Step 1: Create the runner image
Create a Dockerfile at the root of a runner project, not inside every repository you want Autohand Code to inspect.
FROM node:22-bookworm
RUN apt-get update \
&& apt-get install -y --no-install-recommends git openssh-client ca-certificates build-essential \
&& rm -rf /var/lib/apt/lists/*
RUN npm install -g autohand-cli
WORKDIR /workspace
ENTRYPOINT ["autohand"]
docker build -t autohand-runner:local .
Step 2: Run against a local repository
Mount the repository into /workspace. Docker bind mounts can write to the host by default, so use readonly for review-only jobs.
cd /path/to/your-repo
docker run --rm -it \
--mount type=bind,src="$PWD",dst=/workspace,readonly \
-e OPENROUTER_API_KEY \
-e AUTOHAND_MODEL="anthropic/claude-sonnet-4" \
autohand-runner:local \
-p "Review this repository and summarize the highest-risk issues" --restricted
Remove readonly only for trusted write jobs that need to update files in the mounted repository.
Step 3: Keep secrets out of the image
Do not bake model provider keys into the Dockerfile. Pass them at runtime, or use Compose secrets for long-running runner services.
services:
autohand:
image: autohand-runner:local
working_dir: /workspace
volumes:
- ./your-repo:/workspace
secrets:
- openrouter_api_key
environment:
AUTOHAND_MODEL: anthropic/claude-sonnet-4
entrypoint: ["/bin/bash", "-lc"]
command: >
export OPENROUTER_API_KEY="$(cat /run/secrets/openrouter_api_key)" &&
autohand -p "Review this repository and write a risk summary" --restricted --output-format stream-json
secrets:
openrouter_api_key:
file: ./secrets/openrouter_api_key.txt
Step 4: Give the container Git access
For private repositories, mount a read-only deploy key and known hosts file. Avoid mounting your entire personal ~/.ssh directory.
docker run --rm -it \
--mount type=bind,src="$PWD",dst=/workspace \
--mount type=bind,src="$HOME/.ssh/github-autohand",dst=/home/node/.ssh/id_ed25519,readonly \
--mount type=bind,src="$HOME/.ssh/known_hosts",dst=/home/node/.ssh/known_hosts,readonly \
-e OPENROUTER_API_KEY \
autohand-runner:local \
-p "Update docs for the latest CLI changes, then summarize the diff" --output-format stream-json
Step 5: Use Docker on a remote host
When the Docker daemon is remote, bind mounts refer to paths on the remote daemon host, not your local laptop.
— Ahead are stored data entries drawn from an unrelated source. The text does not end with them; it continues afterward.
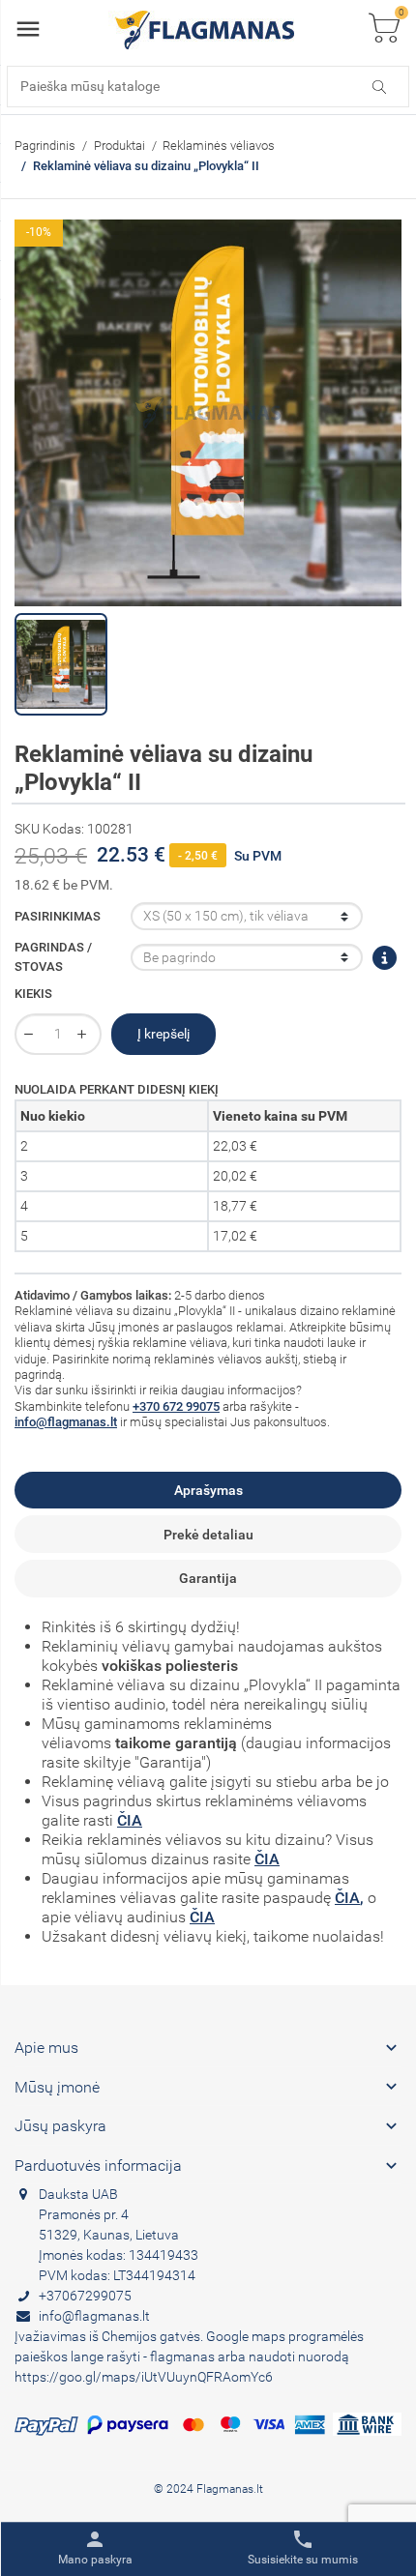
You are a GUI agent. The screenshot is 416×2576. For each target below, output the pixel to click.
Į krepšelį (163, 1033)
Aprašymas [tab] (208, 1490)
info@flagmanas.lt (66, 1422)
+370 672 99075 (176, 1406)
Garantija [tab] (208, 1578)
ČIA (129, 1820)
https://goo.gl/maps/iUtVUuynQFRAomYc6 (144, 2377)
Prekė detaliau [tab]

Clone the repository on the remote host first, then run the container there.
ssh [email protected]
cd ~/work/your-repo
docker run --rm \
--mount type=bind,src="$PWD",dst=/workspace \
--env-file ~/.autohand/env \
autohand-runner:local \
-p "Run tests and fix straightforward failures" --output-format stream-json
Operations checklist
- Keep runner images small and rebuild them when Node.js or Autohand Code changes.
- Use read-only mounts for analysis jobs.
- Mount only the Git keys needed for the job.
- Use Compose secrets or runtime environment injection, not Dockerfile
ENV, for provider keys. - Pin image tags in production runner scripts.